THINKING ABOUT MATTHEW 18:15-17, PART 3

What if the brother, after standing before the congregation, does not repent? He who refused to listen to his brother, to the witnesses, and to the assembly is now to be viewed and treated in a specific way, which though harsh, Jesus made completely clear to His audience. “Let him be to you like a heathen and a tax collector.” There would have been no mistaking the sentiment. This brother is now to be treated as a heathen who would have no interest in God or a tax collector/publican. Jesus casts no aspersions on tax collectors; He simply acknowledges how the Israelites would have treated such a person. Numerous examples exist: Matthew 5:46-7, 9:10-11, 11:19, Luke 7:29, 18:11. No self-respecting Israelite would have been caught dead associating with a tax collector or a Gentile, Acts 10:28.

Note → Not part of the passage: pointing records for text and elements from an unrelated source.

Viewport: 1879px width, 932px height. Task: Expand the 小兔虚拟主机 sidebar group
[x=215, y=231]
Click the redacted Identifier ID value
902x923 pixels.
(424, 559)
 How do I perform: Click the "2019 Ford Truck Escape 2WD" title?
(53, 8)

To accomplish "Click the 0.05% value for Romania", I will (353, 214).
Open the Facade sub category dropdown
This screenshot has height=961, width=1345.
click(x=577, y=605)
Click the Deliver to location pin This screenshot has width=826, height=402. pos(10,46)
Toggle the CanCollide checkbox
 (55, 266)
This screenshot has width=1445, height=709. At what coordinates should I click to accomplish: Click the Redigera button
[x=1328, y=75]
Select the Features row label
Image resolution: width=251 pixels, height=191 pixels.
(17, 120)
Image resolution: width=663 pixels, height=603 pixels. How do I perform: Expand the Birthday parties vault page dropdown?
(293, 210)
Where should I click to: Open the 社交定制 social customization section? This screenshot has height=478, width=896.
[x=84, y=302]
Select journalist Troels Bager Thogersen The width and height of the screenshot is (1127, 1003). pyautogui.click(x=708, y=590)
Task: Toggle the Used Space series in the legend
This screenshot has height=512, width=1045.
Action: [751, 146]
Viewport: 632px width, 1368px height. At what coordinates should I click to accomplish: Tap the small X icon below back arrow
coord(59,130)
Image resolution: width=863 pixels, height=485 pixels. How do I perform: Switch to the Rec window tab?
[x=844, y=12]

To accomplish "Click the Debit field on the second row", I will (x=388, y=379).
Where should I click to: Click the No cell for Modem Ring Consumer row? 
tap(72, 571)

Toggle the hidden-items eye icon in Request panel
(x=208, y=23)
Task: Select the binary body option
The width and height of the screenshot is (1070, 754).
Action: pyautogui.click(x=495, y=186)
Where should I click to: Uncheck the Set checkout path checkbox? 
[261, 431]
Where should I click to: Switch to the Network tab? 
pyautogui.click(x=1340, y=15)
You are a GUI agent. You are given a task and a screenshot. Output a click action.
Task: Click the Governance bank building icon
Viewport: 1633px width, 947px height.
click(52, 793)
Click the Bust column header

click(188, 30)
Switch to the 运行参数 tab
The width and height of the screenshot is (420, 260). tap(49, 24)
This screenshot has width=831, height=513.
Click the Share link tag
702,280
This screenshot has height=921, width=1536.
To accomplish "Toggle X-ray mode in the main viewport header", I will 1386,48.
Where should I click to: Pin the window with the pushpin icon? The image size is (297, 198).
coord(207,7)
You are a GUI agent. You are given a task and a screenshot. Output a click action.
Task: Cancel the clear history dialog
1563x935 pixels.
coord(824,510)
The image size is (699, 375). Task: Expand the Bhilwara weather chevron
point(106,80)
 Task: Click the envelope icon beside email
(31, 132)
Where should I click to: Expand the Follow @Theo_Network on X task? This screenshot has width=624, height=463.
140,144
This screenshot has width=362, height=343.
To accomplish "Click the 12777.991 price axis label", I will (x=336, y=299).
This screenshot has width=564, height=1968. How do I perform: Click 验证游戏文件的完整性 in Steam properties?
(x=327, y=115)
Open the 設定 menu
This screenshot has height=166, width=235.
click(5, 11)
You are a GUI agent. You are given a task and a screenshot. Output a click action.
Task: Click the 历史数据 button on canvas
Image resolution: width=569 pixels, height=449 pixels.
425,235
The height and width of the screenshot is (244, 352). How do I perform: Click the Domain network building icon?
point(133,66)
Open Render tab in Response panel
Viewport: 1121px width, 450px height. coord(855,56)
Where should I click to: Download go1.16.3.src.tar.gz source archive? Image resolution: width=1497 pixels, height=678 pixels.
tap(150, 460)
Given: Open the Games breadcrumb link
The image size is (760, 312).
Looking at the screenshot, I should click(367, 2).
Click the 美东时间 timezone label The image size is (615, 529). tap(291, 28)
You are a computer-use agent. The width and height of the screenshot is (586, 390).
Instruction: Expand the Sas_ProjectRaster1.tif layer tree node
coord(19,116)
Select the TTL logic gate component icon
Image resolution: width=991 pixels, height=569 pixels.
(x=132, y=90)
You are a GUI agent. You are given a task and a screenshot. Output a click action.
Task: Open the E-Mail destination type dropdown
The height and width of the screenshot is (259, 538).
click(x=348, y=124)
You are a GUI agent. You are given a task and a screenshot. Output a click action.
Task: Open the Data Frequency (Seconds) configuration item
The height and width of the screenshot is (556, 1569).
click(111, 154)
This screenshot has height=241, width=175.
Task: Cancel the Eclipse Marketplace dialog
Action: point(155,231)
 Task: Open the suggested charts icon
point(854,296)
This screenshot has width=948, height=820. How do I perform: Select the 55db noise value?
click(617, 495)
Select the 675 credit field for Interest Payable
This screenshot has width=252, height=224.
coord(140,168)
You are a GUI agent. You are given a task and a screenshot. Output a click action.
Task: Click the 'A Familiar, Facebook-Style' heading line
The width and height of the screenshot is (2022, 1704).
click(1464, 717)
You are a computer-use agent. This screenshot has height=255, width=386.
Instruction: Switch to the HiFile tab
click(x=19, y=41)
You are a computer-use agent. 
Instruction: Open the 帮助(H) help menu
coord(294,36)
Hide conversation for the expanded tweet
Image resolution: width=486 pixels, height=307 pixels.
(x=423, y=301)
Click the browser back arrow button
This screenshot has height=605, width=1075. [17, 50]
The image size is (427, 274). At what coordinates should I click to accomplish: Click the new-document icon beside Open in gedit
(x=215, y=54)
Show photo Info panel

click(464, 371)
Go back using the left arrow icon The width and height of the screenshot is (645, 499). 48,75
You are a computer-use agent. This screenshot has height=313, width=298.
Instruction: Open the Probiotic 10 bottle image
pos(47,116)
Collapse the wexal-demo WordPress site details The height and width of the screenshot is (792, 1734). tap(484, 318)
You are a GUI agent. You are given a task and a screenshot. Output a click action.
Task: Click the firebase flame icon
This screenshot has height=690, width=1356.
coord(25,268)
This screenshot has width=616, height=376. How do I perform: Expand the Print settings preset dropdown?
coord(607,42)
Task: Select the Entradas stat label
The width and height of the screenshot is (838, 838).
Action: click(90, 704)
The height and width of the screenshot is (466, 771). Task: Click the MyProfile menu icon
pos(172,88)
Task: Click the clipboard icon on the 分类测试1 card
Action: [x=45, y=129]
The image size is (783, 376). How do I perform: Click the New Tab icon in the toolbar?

Clearly, if this brother refuses to listen, he is to be put away, 1 Corinthians 5:13. See John 12:42. The Amish say “shunned.” We might today say “disfellowship”, but I prefer the terms “note”, “mark”, or withdraw.” Since fellowship is based on our being in a right relationship with God and each other, this man has already removed himself from that fellowship. He has, in essence, “disfellowshipped” himself. The assembly is merely acknowledging his action and engaging in the proper response which, Jesus says, is to treat him as you would a heathen or tax collector.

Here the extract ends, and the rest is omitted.